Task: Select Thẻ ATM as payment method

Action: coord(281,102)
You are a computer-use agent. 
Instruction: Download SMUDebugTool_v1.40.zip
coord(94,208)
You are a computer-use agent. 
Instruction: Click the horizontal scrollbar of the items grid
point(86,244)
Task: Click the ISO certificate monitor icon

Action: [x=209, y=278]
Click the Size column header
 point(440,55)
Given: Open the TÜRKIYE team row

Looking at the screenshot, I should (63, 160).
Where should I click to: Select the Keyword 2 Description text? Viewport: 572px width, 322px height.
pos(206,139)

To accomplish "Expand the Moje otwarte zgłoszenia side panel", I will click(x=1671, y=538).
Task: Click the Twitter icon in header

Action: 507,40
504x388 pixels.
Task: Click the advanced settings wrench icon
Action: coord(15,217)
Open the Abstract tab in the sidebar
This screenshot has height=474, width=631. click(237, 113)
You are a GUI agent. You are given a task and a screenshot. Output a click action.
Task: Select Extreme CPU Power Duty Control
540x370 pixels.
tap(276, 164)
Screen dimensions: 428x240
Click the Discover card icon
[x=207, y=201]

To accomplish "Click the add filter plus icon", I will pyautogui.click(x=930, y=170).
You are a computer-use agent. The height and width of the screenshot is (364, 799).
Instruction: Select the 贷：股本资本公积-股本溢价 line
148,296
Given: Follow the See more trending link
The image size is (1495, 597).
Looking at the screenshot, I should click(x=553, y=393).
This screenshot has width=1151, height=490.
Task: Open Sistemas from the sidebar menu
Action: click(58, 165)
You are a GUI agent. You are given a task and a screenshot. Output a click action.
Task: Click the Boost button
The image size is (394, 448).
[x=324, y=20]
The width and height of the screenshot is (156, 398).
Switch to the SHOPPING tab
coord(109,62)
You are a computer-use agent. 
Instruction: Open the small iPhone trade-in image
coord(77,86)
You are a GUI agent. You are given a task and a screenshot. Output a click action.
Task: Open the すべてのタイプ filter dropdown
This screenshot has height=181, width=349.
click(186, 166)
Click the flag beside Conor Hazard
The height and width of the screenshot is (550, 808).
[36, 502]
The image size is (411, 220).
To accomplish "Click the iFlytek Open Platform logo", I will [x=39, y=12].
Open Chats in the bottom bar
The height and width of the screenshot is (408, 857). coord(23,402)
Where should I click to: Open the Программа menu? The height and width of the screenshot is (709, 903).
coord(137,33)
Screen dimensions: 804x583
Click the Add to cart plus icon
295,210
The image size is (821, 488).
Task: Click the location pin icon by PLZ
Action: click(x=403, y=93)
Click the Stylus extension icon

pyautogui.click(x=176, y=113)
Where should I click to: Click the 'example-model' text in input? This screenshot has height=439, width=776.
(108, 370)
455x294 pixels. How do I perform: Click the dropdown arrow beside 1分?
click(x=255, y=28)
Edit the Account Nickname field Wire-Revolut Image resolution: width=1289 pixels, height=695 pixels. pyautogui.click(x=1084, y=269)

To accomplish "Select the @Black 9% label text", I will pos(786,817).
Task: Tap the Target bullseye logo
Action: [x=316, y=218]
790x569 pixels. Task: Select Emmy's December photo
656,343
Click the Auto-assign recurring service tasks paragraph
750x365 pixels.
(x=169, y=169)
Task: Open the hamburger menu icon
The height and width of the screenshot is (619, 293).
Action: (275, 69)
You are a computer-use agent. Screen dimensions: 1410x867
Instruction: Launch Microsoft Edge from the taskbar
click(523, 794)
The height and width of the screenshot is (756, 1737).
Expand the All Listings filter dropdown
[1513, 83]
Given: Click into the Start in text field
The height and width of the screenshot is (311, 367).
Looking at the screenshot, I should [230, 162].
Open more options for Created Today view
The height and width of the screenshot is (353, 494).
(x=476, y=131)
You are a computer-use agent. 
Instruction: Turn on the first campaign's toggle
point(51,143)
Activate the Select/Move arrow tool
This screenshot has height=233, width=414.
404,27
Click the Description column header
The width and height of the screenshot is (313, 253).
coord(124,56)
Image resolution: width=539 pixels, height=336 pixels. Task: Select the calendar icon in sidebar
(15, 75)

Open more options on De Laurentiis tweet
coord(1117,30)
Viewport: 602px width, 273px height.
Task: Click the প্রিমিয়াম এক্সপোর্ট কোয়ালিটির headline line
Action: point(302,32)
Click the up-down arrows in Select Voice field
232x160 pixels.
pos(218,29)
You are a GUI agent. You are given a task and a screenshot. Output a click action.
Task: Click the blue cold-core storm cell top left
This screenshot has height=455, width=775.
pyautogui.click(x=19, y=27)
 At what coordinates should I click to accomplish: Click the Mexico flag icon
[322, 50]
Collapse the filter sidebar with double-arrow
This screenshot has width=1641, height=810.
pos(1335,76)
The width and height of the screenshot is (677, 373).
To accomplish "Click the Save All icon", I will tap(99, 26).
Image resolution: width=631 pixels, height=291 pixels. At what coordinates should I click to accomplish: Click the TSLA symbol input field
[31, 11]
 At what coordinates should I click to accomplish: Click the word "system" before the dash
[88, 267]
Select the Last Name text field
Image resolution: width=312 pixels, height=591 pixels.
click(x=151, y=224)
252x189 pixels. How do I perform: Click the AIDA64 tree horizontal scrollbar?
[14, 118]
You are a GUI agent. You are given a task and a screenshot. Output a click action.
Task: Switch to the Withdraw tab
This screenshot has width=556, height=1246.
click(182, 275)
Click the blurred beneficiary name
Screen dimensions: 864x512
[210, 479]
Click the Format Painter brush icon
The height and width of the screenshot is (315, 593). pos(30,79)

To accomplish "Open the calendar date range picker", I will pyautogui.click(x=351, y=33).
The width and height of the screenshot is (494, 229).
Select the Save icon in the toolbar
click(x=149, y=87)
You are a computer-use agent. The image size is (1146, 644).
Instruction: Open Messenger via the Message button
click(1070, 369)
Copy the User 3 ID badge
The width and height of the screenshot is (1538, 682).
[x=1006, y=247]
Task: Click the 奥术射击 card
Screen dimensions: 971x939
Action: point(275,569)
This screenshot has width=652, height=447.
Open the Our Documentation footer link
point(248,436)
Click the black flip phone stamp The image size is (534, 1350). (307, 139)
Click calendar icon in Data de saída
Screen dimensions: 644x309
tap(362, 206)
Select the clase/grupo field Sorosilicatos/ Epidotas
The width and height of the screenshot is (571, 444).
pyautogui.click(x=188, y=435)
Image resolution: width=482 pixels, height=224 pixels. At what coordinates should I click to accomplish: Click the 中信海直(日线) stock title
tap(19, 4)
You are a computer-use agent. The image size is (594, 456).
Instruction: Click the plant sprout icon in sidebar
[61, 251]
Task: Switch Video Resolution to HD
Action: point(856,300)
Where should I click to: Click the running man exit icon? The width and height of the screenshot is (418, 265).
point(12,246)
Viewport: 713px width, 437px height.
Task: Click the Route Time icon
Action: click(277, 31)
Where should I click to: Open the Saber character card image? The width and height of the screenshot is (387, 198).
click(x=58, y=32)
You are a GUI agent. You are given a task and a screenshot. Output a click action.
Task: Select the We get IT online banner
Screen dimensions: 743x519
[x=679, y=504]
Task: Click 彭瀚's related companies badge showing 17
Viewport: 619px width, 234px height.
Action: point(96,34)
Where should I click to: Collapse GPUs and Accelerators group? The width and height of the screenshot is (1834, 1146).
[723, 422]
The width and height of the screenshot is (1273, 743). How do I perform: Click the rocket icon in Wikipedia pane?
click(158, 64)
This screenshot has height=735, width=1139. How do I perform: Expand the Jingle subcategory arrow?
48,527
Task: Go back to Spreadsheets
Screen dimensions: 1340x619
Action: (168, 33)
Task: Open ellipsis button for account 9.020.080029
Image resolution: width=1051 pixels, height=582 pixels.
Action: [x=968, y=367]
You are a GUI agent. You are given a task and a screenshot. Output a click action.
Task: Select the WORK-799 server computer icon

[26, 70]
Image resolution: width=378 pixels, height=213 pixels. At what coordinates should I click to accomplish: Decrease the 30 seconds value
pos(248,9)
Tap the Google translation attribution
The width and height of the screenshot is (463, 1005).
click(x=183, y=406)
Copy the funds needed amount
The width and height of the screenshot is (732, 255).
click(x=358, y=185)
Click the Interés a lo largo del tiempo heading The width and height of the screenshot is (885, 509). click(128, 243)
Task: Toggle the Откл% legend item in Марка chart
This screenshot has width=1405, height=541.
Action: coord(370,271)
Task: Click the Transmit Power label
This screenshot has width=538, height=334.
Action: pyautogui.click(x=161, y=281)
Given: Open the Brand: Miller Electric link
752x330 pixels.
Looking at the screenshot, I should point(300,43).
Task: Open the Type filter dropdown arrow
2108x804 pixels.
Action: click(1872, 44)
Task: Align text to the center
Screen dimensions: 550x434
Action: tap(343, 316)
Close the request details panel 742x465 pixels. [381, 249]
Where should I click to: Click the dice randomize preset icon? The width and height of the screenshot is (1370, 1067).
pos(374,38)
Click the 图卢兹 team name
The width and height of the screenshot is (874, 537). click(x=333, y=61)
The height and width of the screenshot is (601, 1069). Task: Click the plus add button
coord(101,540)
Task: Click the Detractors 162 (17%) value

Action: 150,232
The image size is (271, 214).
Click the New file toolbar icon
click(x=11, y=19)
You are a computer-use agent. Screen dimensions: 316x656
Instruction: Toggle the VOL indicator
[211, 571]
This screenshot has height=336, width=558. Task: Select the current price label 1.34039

■ Instructions to follow ■
Please copy each line from the material above in which the string "panel" appears.

■ Task result ■
To accomplish "Expand the Moje otwarte zgłoszenia side panel", I will click(x=1671, y=538).
Close the request details panel 742x465 pixels. [381, 249]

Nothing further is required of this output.